=== Records for this exercise ===
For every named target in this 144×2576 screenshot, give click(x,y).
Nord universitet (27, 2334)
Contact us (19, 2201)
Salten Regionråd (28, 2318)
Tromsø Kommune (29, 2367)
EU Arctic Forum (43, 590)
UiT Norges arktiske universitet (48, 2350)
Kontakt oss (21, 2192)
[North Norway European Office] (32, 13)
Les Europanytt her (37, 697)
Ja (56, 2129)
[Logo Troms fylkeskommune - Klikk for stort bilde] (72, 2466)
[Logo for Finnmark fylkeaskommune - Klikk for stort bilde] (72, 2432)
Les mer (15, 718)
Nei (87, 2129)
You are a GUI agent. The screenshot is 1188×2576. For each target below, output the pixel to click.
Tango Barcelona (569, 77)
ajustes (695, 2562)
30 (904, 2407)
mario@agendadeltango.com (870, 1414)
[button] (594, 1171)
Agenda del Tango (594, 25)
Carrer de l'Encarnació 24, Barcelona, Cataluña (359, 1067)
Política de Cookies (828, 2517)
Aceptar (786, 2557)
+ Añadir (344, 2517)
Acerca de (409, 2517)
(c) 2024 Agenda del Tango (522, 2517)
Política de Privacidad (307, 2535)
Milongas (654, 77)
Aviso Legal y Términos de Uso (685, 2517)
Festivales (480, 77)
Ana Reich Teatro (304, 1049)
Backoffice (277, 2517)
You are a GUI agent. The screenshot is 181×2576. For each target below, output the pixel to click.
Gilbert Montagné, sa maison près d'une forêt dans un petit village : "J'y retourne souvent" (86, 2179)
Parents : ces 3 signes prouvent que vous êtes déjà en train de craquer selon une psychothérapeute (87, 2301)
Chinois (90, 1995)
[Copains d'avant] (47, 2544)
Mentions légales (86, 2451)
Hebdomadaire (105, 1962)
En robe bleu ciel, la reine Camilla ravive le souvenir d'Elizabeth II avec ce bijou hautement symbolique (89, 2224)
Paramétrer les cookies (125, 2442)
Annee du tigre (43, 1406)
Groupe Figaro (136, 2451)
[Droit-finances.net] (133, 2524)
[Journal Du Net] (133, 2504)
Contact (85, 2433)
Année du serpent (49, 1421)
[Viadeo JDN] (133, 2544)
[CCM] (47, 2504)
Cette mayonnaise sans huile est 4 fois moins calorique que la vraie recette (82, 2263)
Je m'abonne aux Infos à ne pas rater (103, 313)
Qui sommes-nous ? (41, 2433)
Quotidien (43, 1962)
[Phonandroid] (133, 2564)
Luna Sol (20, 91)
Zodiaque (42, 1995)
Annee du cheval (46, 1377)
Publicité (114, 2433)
===
**Task brief:** Each entry above is to be copied out exactly.

**Response box:**
For every named target in this 144×2576 screenshot, give click(x,y).
Nord universitet (27, 2334)
Contact us (19, 2201)
Salten Regionråd (28, 2318)
Tromsø Kommune (29, 2367)
EU Arctic Forum (43, 590)
UiT Norges arktiske universitet (48, 2350)
Kontakt oss (21, 2192)
[North Norway European Office] (32, 13)
Les Europanytt her (37, 697)
Ja (56, 2129)
[Logo Troms fylkeskommune - Klikk for stort bilde] (72, 2466)
[Logo for Finnmark fylkeaskommune - Klikk for stort bilde] (72, 2432)
Les mer (15, 718)
Nei (87, 2129)
You are a GUI agent. The screenshot is 1188×2576. For each target below, output the pixel to click.
Tango Barcelona (569, 77)
ajustes (695, 2562)
30 (904, 2407)
mario@agendadeltango.com (870, 1414)
[button] (594, 1171)
Agenda del Tango (594, 25)
Carrer de l'Encarnació 24, Barcelona, Cataluña (359, 1067)
Política de Cookies (828, 2517)
Aceptar (786, 2557)
+ Añadir (344, 2517)
Acerca de (409, 2517)
(c) 2024 Agenda del Tango (522, 2517)
Política de Privacidad (307, 2535)
Milongas (654, 77)
Aviso Legal y Términos de Uso (685, 2517)
Festivales (480, 77)
Ana Reich Teatro (304, 1049)
Backoffice (277, 2517)
You are a GUI agent. The screenshot is 181×2576. For each target below, output the pixel to click.
Gilbert Montagné, sa maison près d'une forêt dans un petit village : "J'y retourne souvent" (86, 2179)
Parents : ces 3 signes prouvent que vous êtes déjà en train de craquer selon une psychothérapeute (87, 2301)
Chinois (90, 1995)
[Copains d'avant] (47, 2544)
Mentions légales (86, 2451)
Hebdomadaire (105, 1962)
En robe bleu ciel, la reine Camilla ravive le souvenir d'Elizabeth II avec ce bijou hautement symbolique (89, 2224)
Paramétrer les cookies (125, 2442)
Annee du tigre (43, 1406)
Groupe Figaro (136, 2451)
[Droit-finances.net] (133, 2524)
[Journal Du Net] (133, 2504)
Contact (85, 2433)
Année du serpent (49, 1421)
[Viadeo JDN] (133, 2544)
[CCM] (47, 2504)
Cette mayonnaise sans huile est 4 fois moins calorique que la vraie recette (82, 2263)
Je m'abonne aux Infos à ne pas rater (103, 313)
Qui sommes-nous ? (41, 2433)
Quotidien (43, 1962)
[Phonandroid] (133, 2564)
Luna Sol (20, 91)
Zodiaque (42, 1995)
Annee du cheval (46, 1377)
Publicité (114, 2433)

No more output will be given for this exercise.